Senate debates

Thursday, 13 May 2010

Rudd Government

4:37 pm

Photo of Mary FisherMary Fisher (SA, Liberal Party) Share this | Hansard source

You can work it out. All that the implementation study tells us is that it is a very optimistic forecast of what the National Broadband Network will cost. Yet there is still no mapping and no empirical analysis of the benefit of this sounds-good National Broadband Network.

But, if you dare to question the National Broadband Network, you are branded, just as you were branded a climate change sceptic when you dared to question the Prime Minister’s solutions to so-called climate change. If you dare to question the National Broadband Network, you are branded as a National Broadband Network sceptic. Why should you not be so when thus far the only thing that we have seen from the government is the $25 million taxpayer funded implementation study, which is very robust when it comes to how much this thing is going to cost but very light on telling us the benefits?

The implementation study projects take-up rates of between 70 and 90 per cent, so it is suggesting that between 70 and 90 per cent of Australians will take up fibre to the home. For example, it suggests that if 70 per cent of Australians take up the National Broadband Network and there is a small blow-out in costs then the profit—I wonder if it is super profit; no, of course not, because this is NBN Co.—will be in the range of some three to five per cent.

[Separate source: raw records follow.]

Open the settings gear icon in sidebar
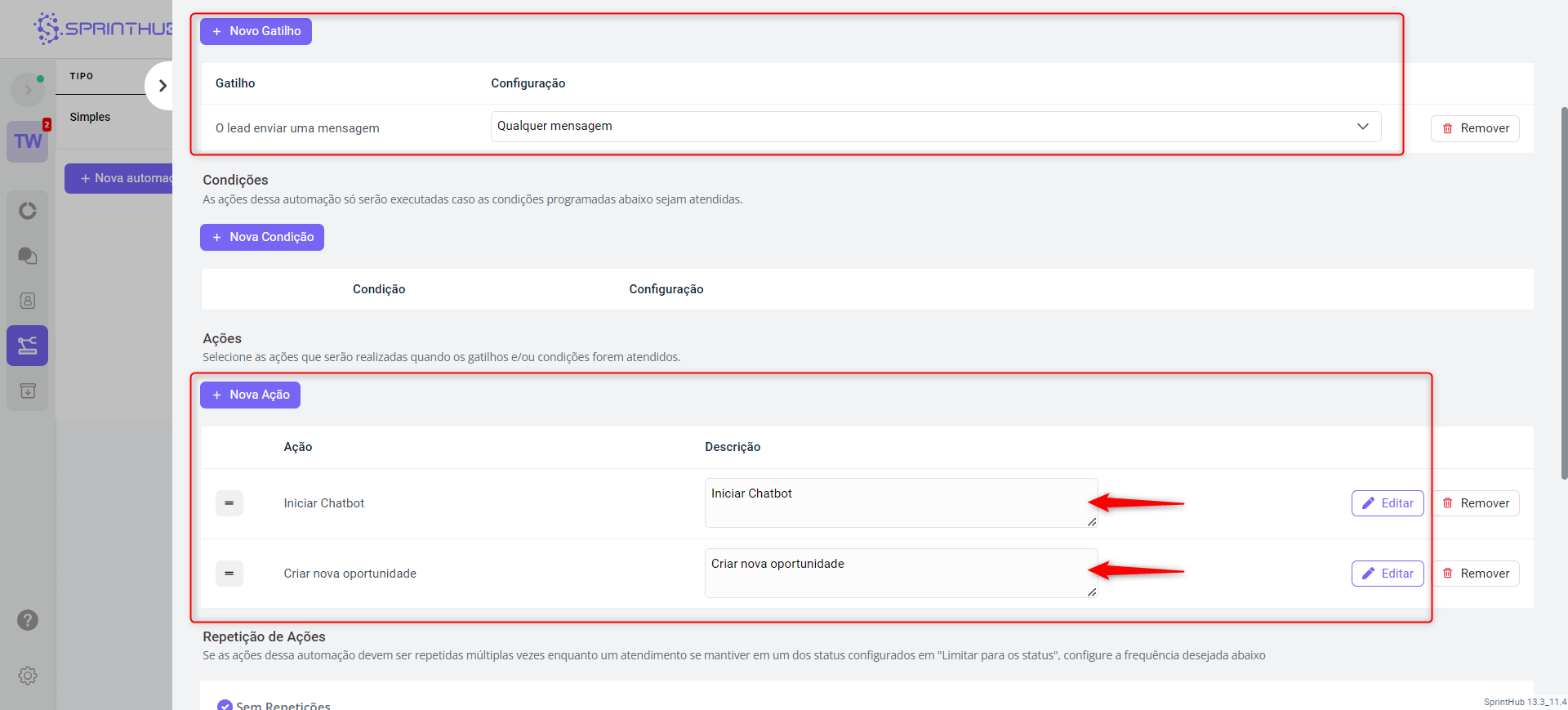 pos(28,676)
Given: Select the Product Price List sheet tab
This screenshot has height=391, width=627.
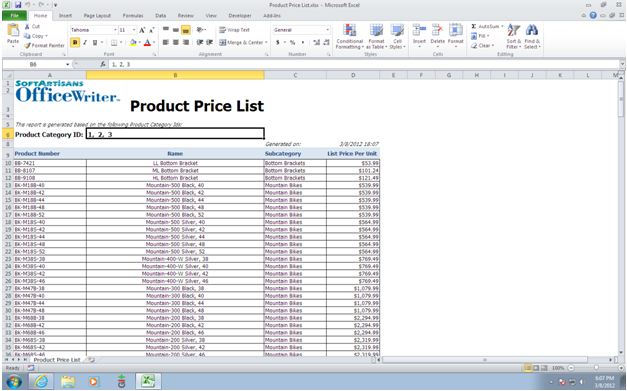Looking at the screenshot, I should [x=57, y=360].
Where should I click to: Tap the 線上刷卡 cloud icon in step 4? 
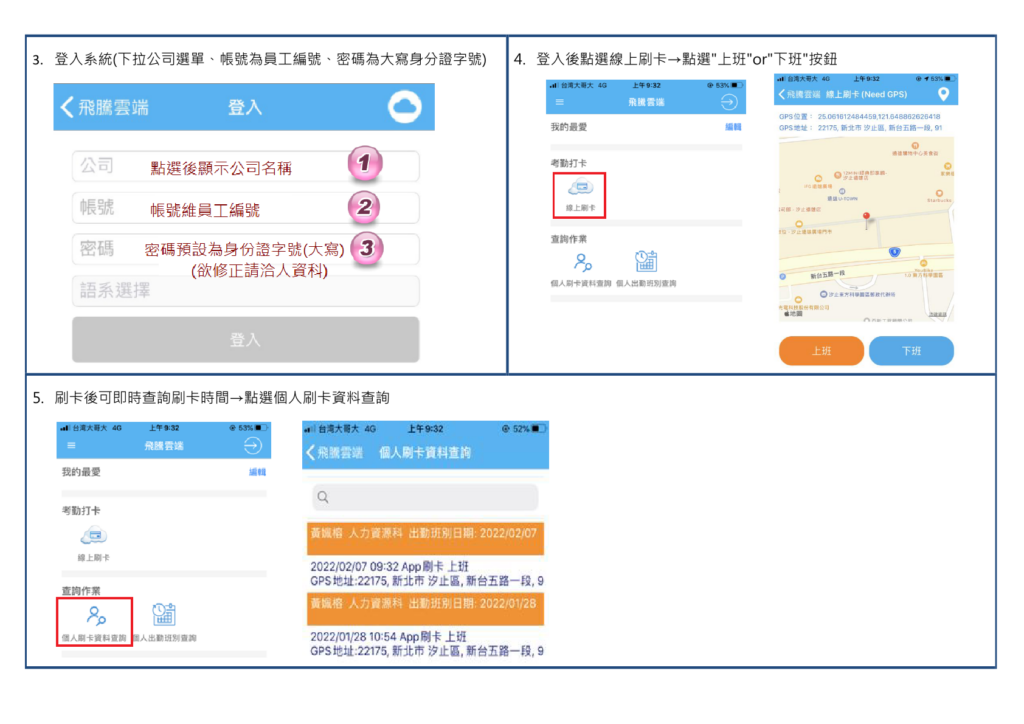[579, 187]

The study then goes on to say that if 80 per cent of Australians take up fibre to the home and there is no blow-out in costs then NBN Co. will realise some six to seven per cent in profit. Then it goes even further and suggests that if 90 per cent of Australians take up the National Broadband Network and costs come in—yes, you have guessed it—slightly below par, slightly below what is predicted, then NBN Co. will make a profit of some eight or nine per cent, which of course is not a super profit in the mind of the Rudd government, because after all this is a government that clearly has two standards. This is an implementation study that is very conservative on the cost and totally light on when it comes to benefits.

If you look at the broken promises and the botched delivery of this government thus far, Australians are entitled to question what is looking set to happen with the second round of the National Broadband Network. Let us not forget that today, finally, this government has fessed up. Yes, it is going to break its promise made to the Australian business community, supposedly, about the Do Not Call Register. It sounded good to promise the business community that they would not be bothered anymore if they did not want to be by unsolicited business calls, but the government forgot to do what it promised to do, which was to deliver evidence based policy with a Do Not Call Register. It did not map who was going to benefit from the bill and it did not map at what cost that bill would come. So they waltz into parliament this week needing coalition support to deliver their breaking of their promise but more importantly to deliver ongoing registration for households that want to continue on the Do Not Call Register.

All that waste could have been avoided. The Australian public is entitled to continue to ask the Rudd government what it is going to deliver in terms of the National Broadband Network, how it is going to deliver it, when it is going to deliver it and what they are going to have to pay to enjoy the benefits. They are all the more entitled to ask that when you look at the Rudd government’s record of broken promises, botched delivery, waste and mismanagement.